Author name: Punam Dalai

The onset of life on Earth was preceded by prebiotic chemistry in which complex organic molecules were formed from simpler ones in the presence of energy sources. These prebiotic organics were either synthesized on Earth itself (endogenously) or synthesized extraterrestrially (exogenously) and then delivered to Earth. Organics have been detected in space and have been successfully synthesized under experimental conditions simulating both extraterrestrial environments and early Earth environments. Homochirality and enantiomeric enrichment of organic molecules, which were once considered to be biosignatures, can, in fact, be achieved abiotically. It is important to determine conditions that allow the formation of prebiotic organics and those that preserve them against degradation.

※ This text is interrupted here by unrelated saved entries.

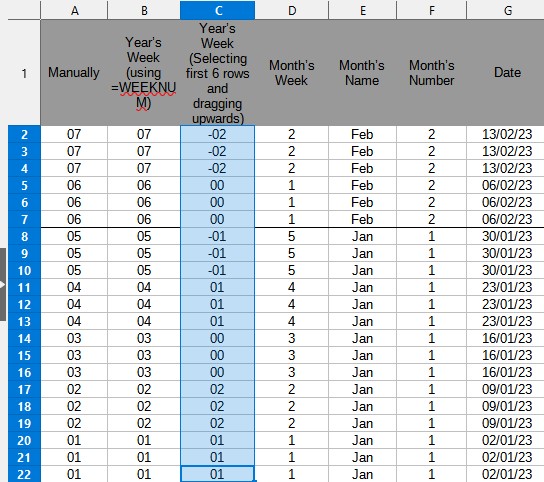Select cell F2 Month's Number value
Viewport: 544px width, 482px height.
coord(431,134)
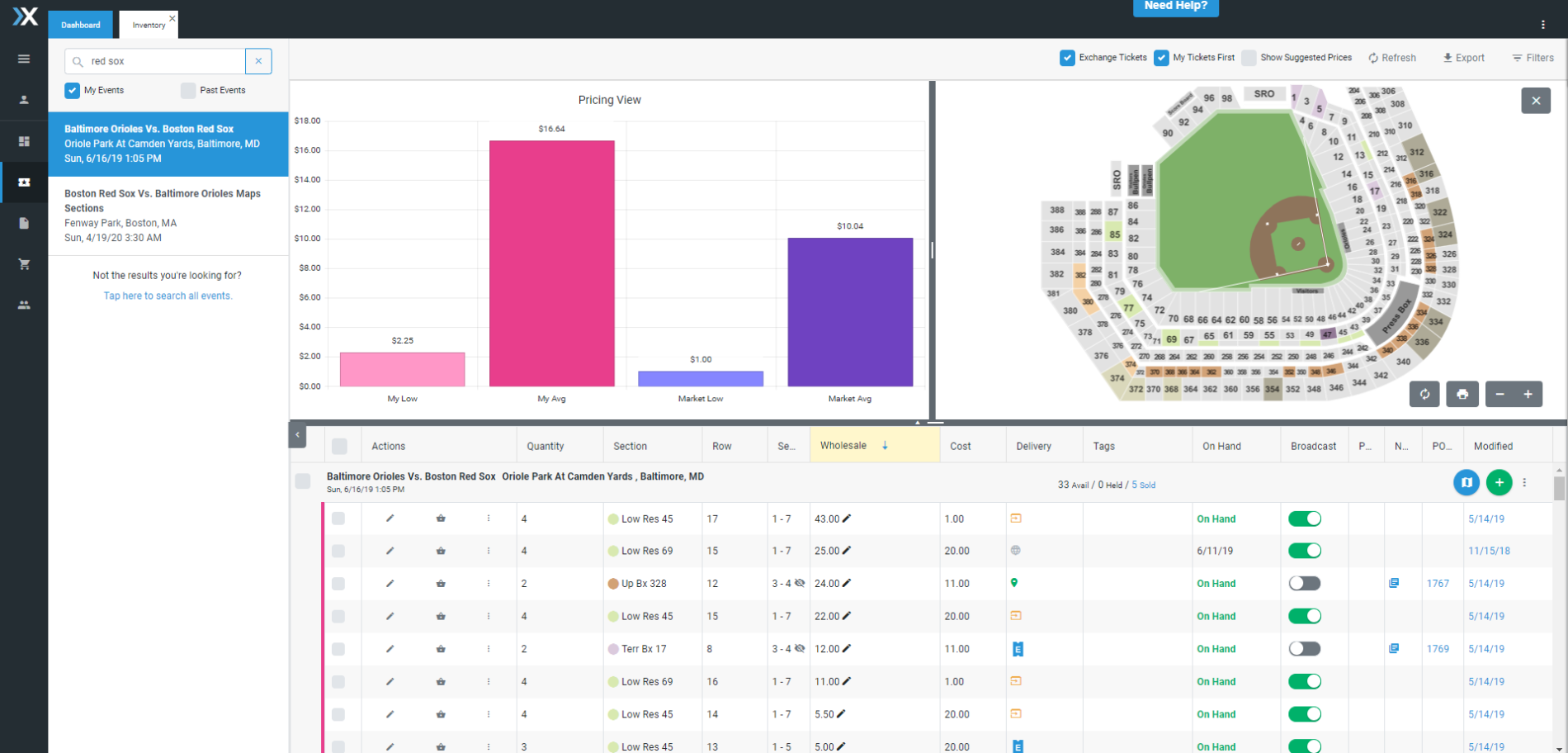
Task: Clear the red sox search field
Action: tap(258, 61)
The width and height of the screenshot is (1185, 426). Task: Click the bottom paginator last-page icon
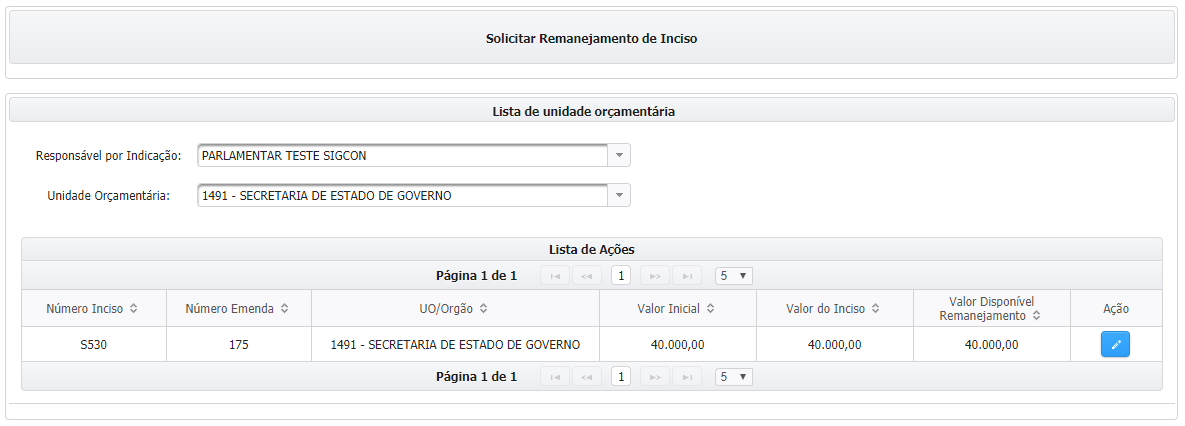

Paradigm-changing discoveries about stellar and planetary evolution, the survival of organic molecules and microorganisms under extreme conditions, and geochemical environments on early Earth and other planets are sparking a synergistic dialogue between geoscientists, chemists, and biologists to understand how life originated. To achieve this goal, we must (i) explain the non enzymatic synthesis of biologically relevant organic molecules under geologically plausible conditions; (ii) overcome the rigid conceptual dichotomy of the “RNA world” versus the “metabolism-first” hypotheses; and (iii) develop high-throughput analytical systems to sample the myriad possible combinations of environmental conditions to find those that could initiate life. This issue of Elements highlight the roles of minerals and geochemical environments in the emergence of protocells, the cell-like entities that might have preceded the Last Universal Common Ancestor.